Frequently asked questions
Is this a nutrition tracking app that counts calories or macros?
No. The tool tracks whether you ate, not what you ate. The goal is coverage and consistency — making sure your body is getting the basic inputs it needs — not dietary optimization. If you want calorie or macro tracking, a dedicated nutrition app is a better fit for that.
How many meals should I be logging per day for a healthy Autopilot Score?
Two to three full meals, or three meals plus one to two substantial snacks. What the tool is tracking is whether you went more than five or six hours without any real food intake — the window where cognitive effects become measurable for most people. A full day with three solid meals and consistent hydration will produce a much higher score than any number of supplements or optimizations on an empty stomach.

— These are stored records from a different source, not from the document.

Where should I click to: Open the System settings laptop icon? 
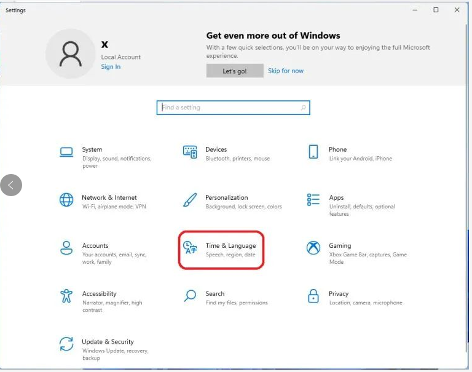[x=66, y=152]
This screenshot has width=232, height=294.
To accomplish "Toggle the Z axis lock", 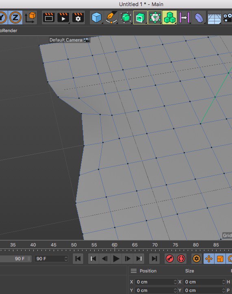I will click(15, 17).
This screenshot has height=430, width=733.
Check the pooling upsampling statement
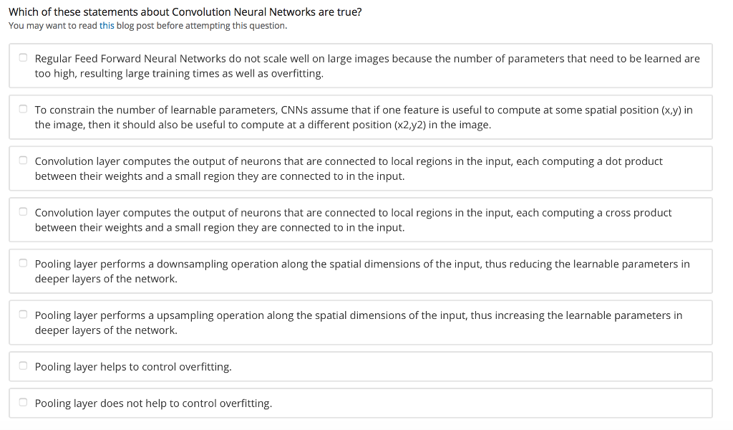[x=23, y=313]
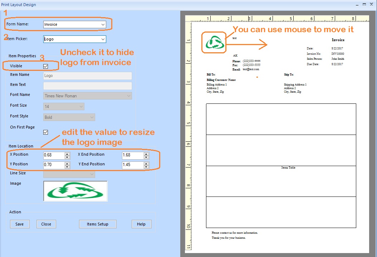Screen dimensions: 377x257
Task: Open Help for print layout
Action: (141, 224)
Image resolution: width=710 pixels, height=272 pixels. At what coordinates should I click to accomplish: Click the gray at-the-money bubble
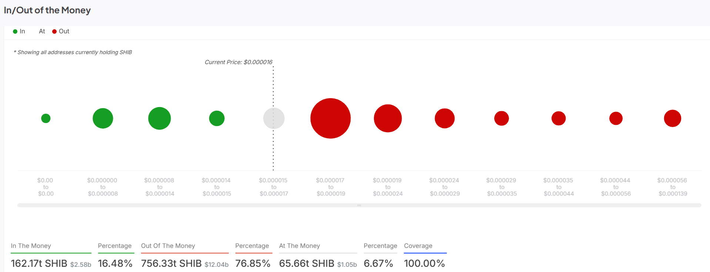pyautogui.click(x=274, y=118)
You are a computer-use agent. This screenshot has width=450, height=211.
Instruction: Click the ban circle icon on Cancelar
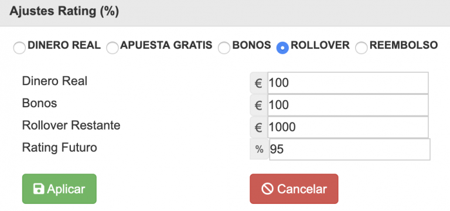point(267,189)

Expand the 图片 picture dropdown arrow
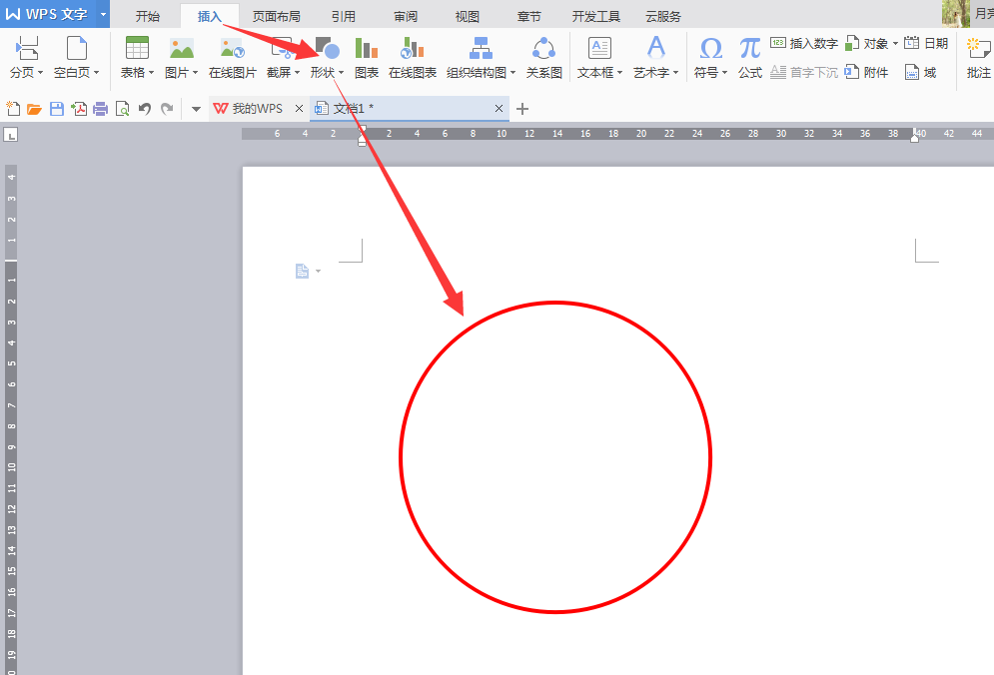click(x=195, y=73)
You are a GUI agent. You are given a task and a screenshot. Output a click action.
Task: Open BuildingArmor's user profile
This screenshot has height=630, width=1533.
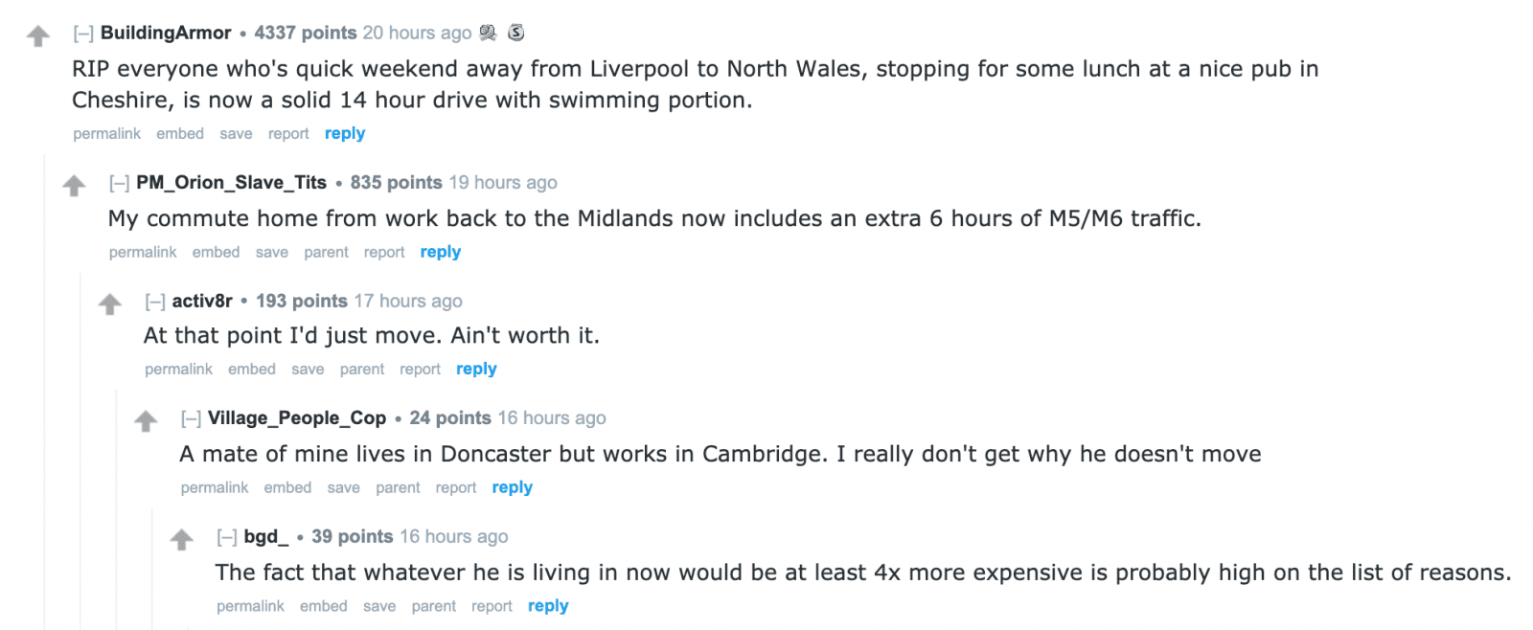tap(166, 33)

I have ADHD medication that suppresses appetite. How should I track?
Log what you actually ate rather than what you were supposed to eat. If medication suppression is a consistent factor, you will see it in the data — low meal coverage on medication days, normal coverage on off-days or after the medication wears off. That pattern, shared with your prescriber, can inform timing adjustments or supplementation strategies.
What does the Movement field count — only structured exercise?
No. Any physical activity that shifted your nervous system state counts: a walk, dancing in your kitchen for five minutes, a bike ride, stretching between tasks. The question is not whether you worked out — it is whether your body moved enough today to support brain regulation. For most people, 15 to 20 minutes of any physical activity counts as a meaningful movement day.